Directions for this task: Please set down every record exactly as it appears below.

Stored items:
'''
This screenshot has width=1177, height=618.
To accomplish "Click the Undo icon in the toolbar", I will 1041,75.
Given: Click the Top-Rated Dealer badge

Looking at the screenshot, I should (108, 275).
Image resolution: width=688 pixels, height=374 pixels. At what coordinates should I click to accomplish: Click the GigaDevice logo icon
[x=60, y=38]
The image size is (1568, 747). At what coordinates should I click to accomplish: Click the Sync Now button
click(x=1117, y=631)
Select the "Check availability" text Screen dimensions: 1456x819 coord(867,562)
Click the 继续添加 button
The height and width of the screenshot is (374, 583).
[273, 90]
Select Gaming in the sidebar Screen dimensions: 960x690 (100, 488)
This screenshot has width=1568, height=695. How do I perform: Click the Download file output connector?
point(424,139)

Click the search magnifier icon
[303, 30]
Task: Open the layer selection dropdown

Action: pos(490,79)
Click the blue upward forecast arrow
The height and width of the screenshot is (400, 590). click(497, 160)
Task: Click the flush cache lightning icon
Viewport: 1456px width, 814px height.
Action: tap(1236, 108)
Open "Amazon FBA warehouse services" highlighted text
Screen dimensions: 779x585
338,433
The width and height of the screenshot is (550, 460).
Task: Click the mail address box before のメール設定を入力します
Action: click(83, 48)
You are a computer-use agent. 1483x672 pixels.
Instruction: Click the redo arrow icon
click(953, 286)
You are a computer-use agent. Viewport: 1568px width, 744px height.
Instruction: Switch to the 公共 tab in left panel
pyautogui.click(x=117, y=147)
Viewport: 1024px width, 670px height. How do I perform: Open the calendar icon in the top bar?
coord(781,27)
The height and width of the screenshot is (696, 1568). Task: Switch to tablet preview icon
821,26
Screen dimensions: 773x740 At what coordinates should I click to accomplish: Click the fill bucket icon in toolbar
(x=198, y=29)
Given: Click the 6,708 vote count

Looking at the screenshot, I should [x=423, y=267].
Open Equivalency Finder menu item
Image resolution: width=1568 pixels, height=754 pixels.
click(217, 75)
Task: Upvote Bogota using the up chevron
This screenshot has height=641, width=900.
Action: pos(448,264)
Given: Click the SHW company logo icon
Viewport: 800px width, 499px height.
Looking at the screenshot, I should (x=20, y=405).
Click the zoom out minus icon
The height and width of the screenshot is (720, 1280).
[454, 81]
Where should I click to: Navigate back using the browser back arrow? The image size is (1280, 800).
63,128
'''
Solved exercise:
This screenshot has width=1177, height=618.
To accomplish "Click the Undo icon in the toolbar", I will 1041,75.
Given: Click the Top-Rated Dealer badge

Looking at the screenshot, I should (108, 275).
Image resolution: width=688 pixels, height=374 pixels. At what coordinates should I click to accomplish: Click the GigaDevice logo icon
[x=60, y=38]
The image size is (1568, 747). At what coordinates should I click to accomplish: Click the Sync Now button
click(x=1117, y=631)
Select the "Check availability" text Screen dimensions: 1456x819 coord(867,562)
Click the 继续添加 button
The height and width of the screenshot is (374, 583).
[273, 90]
Select Gaming in the sidebar Screen dimensions: 960x690 (100, 488)
This screenshot has width=1568, height=695. How do I perform: Click the Download file output connector?
point(424,139)

Click the search magnifier icon
[303, 30]
Task: Open the layer selection dropdown

Action: pos(490,79)
Click the blue upward forecast arrow
The height and width of the screenshot is (400, 590). click(497, 160)
Task: Click the flush cache lightning icon
Viewport: 1456px width, 814px height.
Action: tap(1236, 108)
Open "Amazon FBA warehouse services" highlighted text
Screen dimensions: 779x585
338,433
The width and height of the screenshot is (550, 460).
Task: Click the mail address box before のメール設定を入力します
Action: click(83, 48)
You are a computer-use agent. 1483x672 pixels.
Instruction: Click the redo arrow icon
click(953, 286)
You are a computer-use agent. Viewport: 1568px width, 744px height.
Instruction: Switch to the 公共 tab in left panel
pyautogui.click(x=117, y=147)
Viewport: 1024px width, 670px height. How do I perform: Open the calendar icon in the top bar?
coord(781,27)
The height and width of the screenshot is (696, 1568). Task: Switch to tablet preview icon
821,26
Screen dimensions: 773x740 At what coordinates should I click to accomplish: Click the fill bucket icon in toolbar
(x=198, y=29)
Given: Click the 6,708 vote count

Looking at the screenshot, I should [x=423, y=267].
Open Equivalency Finder menu item
Image resolution: width=1568 pixels, height=754 pixels.
click(217, 75)
Task: Upvote Bogota using the up chevron
This screenshot has height=641, width=900.
Action: pos(448,264)
Given: Click the SHW company logo icon
Viewport: 800px width, 499px height.
Looking at the screenshot, I should (x=20, y=405).
Click the zoom out minus icon
The height and width of the screenshot is (720, 1280).
[454, 81]
Where should I click to: Navigate back using the browser back arrow? The image size is (1280, 800).
63,128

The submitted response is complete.